In our study, the diagnosis of FSGS was based on clinical presentation together with histopathology findings. Evidence of segmental or focal glomerulosclerosis on light microscopy and/or diffuse effacement of podocyte foot processes on EM were considered diagnostic for FSGS in patients with proteinuria. Patients who showed evidence of an underlying process (CNI toxicity, rejection, glomerulonephritis, extensive tubular atrophy) suggesting secondary FSGS were excluded after careful consideration at a multi-disciplinary meeting. The absence of a fully constituted FSGS lesion in P1, P8 and P10 may be due to the short natural course between the onset of proteinuria and the diagnosis. It should be also noted that foot process effacement alone was the main finding in 3/4 patients that achieved full remission. Previously published data have suggested that TPE appears to be more effective in cases where the treatment is started early, when the only finding on biopsy is foot process effacement. Our findings are consistent with this notion that TPE is more efficacious prior to the development of glomerular sclerosis on LM [29].

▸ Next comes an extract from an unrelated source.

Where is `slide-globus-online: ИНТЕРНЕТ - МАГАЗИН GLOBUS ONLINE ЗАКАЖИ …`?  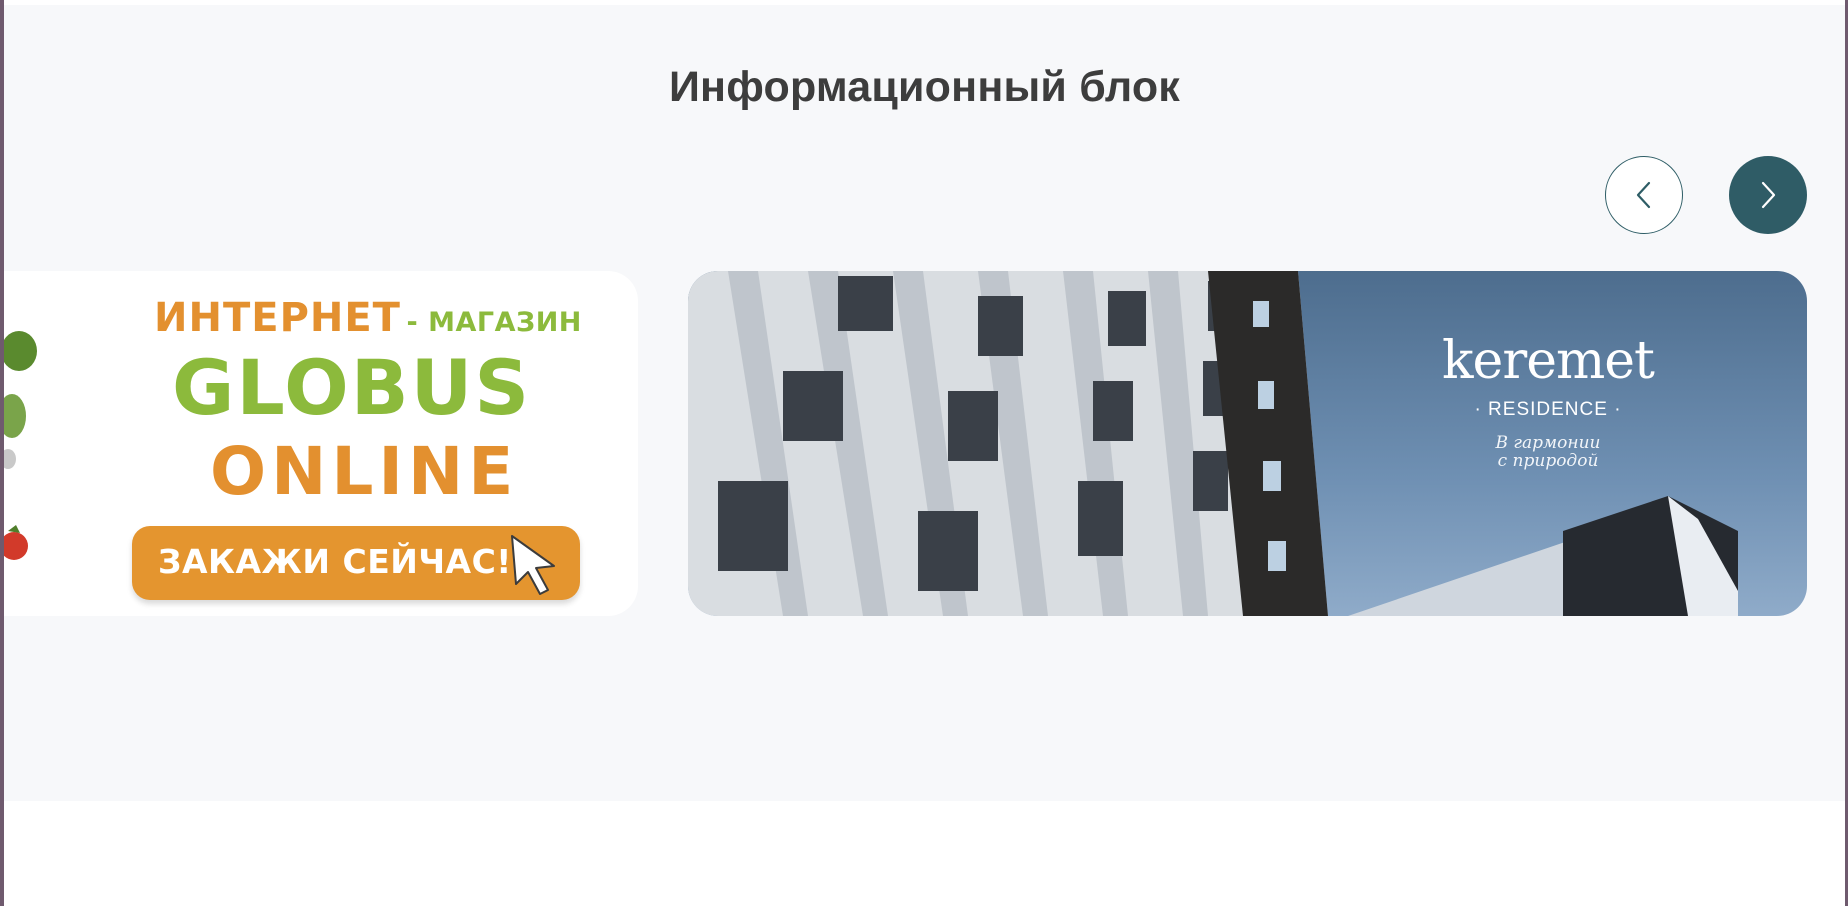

The rationale of our choice of treatment protocol was based on targeting two distinct pathophysiological mechanisms: the elusive permeability factor thought to cause recurrent FSGS and the stabilisation of the podocyte cytoskeleton. The exact mechanism causing post-transplant FSGS is unknown. Post-transplant FSGS is thought more likely to be caused by a circulating glomerular permeability factor (or factors) that induce podocyte injury. Supportive of this theory is that application of FSGS patient plasma to human podocytes in vitro results in rapid derangement of the cellular cytoskeleton [30]. It has been argued that the podocyte dysfunction in post-transplant FSGS could be also due to the lack of a normal circulating factor, since replacement of FSGS plasma with normal plasma allows podocyte cytoskeleton recovery in vitro [31]. However, post-transplant FSGS is also responsive to TPE with albumin as the replacement fluid, which is supportive of the existence of a toxic circulating factor, as shown also in our study [17]. A number of potential candidates have been suggested as the toxic circulating factor, including permeability factors [32,33,34] and autoantibodies [35,36,37]. Initially, it was assumed that this factor was a T-cell derived cytokine. This proposed mechanism was based on case studies of relapsing nephrotic syndrome and T-cell malignancy that resolved following successful chemotherapy of the malignancy [38]. In support of this idea, animal studies have also indicated a possible link between this elusive circulating factor and T cells [39, 40]. More recently, serum soluble urokinase receptor (suPAR) has been implicated in the pathogenesis of FSGS and has even been proposed as a clinical marker to treatment response [32, 41, 42]. suPAR is elevated in two-thirds of subjects with primary FSGS, and patients with recurrent FSGS had higher levels of suPAR pre-transplantation and during the course of FSGS recurrence post-transplant [41, 42]. However, suPAR is elevated in all patients with chronic kidney disease and not just patients with FSGS. Recent evidence has shown that RTX can directly target podocytes in recurrent FSGS. Fornoni et al. have demonstrated that RTX can bind to molecules expressed in human podocytes, such as SMPDL-3b, a protein that is down-regulated upon in vitro exposure of podocytes to sera of FSGS patients. This effect on SMPDL-3b (a protein implicated in actin remodeling) can be reversed by RTX [25].

Our study has limitations. Firstly, this is a retrospective study. In addition, because of the small number of patients, we were not able to comment on predictors of response to treatment.

In conclusion, this study shows that combined first-line treatment with RTX and TPE can have a beneficial effect on post-transplant FSGS in adult kidney transplant recipients. These promising preliminary results will have to be confirmed in a larger population and over a longer follow-up but may provide a basis for effective treatment for this challenging condition.